The sudden pullback in consumer spending adds to a list of developments casting a shadow over the recovery, which most economists believe started at the beginning of the year.
The stock market is not ringing in the recovery as it usually does, and major indexes are close to testing the lowest levels of the recession set after the September 11 terrorist attacks. Yesterday's sales report prompted a 115-point drop in the Dow Jones Industrial Average to 9,503.
The dollar and bond yields also are down, profits are weak, and business spending and hiring plans remain at recessionary levels. Federal Reserve Chairman Alan Greenspan and other economists say that must change if the recovery is to take hold and become permanent.
Some analysts blamed cool weather during May for keeping consumers from going to the malls. They note that last month's lull followed a robust 1.4 percent jump in retail sales in April.
"Now that the weather has improved considerably in June, retailers are reporting increased sales activity," said Rosalind Wells, chief economist at the National Retail Federation. She said cool weather was one reason for a 2.8 percent drop in clothing sales.
The overall fall in sales was mostly due to a 2.5 percent drop in auto sales as major automakers scaled back their zero-interest loan offers; a 3.1 percent drop in gasoline sales, reflecting a decline in the price of gas; and a 2.2 percent drop in sales at department stores.
"The unexpectedly sharp decline in consumer spending raises lots of questions," said Joel Naroff of Naroff Economic Advisers.
He noted that the spending pullback was broad-based, with healthy sales increases only at furniture outlets and electronics stores. That suggests that consumers, for now, are focusing on furnishing the record number of homes they bought last year.
"I just don't know what to make of this report. It was weak; there is no doubt about it. But some of the weakness seems way overdone," he said. "How much the consumer paused, we will have to wait and see."

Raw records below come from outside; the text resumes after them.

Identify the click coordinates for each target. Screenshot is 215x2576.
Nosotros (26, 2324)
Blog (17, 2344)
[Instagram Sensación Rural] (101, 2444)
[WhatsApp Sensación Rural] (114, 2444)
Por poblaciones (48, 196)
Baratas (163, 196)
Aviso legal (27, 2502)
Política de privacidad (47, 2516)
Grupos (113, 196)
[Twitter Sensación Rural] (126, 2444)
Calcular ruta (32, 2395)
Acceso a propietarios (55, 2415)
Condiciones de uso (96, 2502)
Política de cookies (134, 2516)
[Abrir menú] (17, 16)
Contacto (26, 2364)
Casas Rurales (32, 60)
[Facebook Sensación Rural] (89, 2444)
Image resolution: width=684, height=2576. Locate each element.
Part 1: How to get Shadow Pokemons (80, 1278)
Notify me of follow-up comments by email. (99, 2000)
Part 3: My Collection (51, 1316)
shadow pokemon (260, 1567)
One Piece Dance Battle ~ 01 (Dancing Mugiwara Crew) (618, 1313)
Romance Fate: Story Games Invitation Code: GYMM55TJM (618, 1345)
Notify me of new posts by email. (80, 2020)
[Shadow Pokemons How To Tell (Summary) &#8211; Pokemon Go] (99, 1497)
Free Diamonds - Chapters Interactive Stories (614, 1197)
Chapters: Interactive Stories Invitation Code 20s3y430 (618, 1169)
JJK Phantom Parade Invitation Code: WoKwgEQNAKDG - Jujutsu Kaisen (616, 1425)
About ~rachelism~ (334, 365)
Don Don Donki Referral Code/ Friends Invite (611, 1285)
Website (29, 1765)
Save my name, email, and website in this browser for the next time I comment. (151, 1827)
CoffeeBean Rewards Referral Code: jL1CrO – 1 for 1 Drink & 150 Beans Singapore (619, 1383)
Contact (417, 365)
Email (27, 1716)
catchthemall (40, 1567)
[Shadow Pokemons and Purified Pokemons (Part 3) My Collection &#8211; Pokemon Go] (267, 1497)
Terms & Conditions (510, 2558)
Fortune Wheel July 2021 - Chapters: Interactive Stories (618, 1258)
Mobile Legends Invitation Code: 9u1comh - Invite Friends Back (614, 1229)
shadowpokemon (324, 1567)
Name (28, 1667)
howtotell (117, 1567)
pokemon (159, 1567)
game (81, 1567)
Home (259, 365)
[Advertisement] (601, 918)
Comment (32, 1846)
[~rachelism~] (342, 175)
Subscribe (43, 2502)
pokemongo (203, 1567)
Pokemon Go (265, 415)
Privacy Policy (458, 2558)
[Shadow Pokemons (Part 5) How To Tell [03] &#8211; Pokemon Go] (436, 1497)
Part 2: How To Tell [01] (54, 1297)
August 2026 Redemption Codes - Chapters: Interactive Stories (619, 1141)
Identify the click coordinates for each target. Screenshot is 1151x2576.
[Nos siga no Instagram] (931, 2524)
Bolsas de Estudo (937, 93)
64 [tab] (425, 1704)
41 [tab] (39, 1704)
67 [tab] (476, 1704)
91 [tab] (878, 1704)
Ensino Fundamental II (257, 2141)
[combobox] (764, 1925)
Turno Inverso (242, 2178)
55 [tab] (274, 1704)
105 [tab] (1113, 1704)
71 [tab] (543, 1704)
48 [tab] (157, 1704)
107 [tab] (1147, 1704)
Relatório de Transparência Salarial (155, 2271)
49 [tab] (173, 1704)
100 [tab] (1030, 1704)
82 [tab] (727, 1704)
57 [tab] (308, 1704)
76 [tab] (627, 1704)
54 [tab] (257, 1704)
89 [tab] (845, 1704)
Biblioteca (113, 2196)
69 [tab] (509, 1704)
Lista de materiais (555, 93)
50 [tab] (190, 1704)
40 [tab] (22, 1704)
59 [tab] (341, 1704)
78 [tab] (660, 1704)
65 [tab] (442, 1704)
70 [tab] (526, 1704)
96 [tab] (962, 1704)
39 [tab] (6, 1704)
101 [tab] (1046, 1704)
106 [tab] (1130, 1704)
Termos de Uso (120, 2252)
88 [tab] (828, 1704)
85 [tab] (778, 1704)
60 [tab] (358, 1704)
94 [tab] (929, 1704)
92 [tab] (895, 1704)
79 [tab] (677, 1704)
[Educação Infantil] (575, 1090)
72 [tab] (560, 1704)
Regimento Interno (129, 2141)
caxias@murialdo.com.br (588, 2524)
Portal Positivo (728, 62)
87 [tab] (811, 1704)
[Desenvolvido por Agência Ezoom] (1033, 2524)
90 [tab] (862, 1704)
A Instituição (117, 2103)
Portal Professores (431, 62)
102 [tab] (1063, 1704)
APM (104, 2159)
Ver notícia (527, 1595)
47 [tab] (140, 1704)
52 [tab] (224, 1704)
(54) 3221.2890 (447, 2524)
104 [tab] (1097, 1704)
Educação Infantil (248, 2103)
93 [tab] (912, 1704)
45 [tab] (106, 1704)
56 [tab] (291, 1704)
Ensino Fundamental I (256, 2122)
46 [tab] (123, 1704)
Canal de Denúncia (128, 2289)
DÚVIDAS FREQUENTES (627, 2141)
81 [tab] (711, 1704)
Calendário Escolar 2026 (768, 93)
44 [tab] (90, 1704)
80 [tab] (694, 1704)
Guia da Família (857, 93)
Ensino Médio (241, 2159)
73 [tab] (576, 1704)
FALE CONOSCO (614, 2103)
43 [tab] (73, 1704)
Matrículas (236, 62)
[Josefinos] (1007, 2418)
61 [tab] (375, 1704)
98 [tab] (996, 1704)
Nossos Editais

Consumer spending has pulled back since the beginning of the year as the boost from tax refunds and lower tax-withholding rates waned. High debt loads also are weighing on consumers, particularly as a result of their auto-buying binge in the winter.
But some analysts say the stock market poses a bigger threat to growth than any backtracking by consumers.
The International Monetary Fund this week said the recent setback in the U.S. stock market poses the biggest obstacle to economic recovery around the world, because it reflects a loss of confidence and is hindering capital investment in the United States.
"Continued uncertainty associated with weak profits, accounting and corporate governance scandals, the threat of terrorism and global unrest are undermining investor confidence," said Jerry Jasinowski, president of the National Association of Manufacturers.
The sluggish improvement in profits is discouraging new business spending on plants and equipment, he said. Executives surveyed by the manufacturing group are optimistic, however, that business spending will pick up in the second half of the year and bolster the recovery.
Most economists remain optimistic that the recovery will build and start chugging along on all cylinders by the end of the year.
"The recent weakness in equity markets, which appears driven by the uncertainties surrounding the war on terrorism and the Enron debacle, is grossly out of line with economic fundamentals," said Diane Swonk, chief economist at Bank One Corp.
"Consumers remain alive and well but are not spending at quite the pace we saw in the first quarter," she said. And even business investment, particularly in equipment, appears to be coming back, perhaps reflecting recent upward revisions in profits, she said.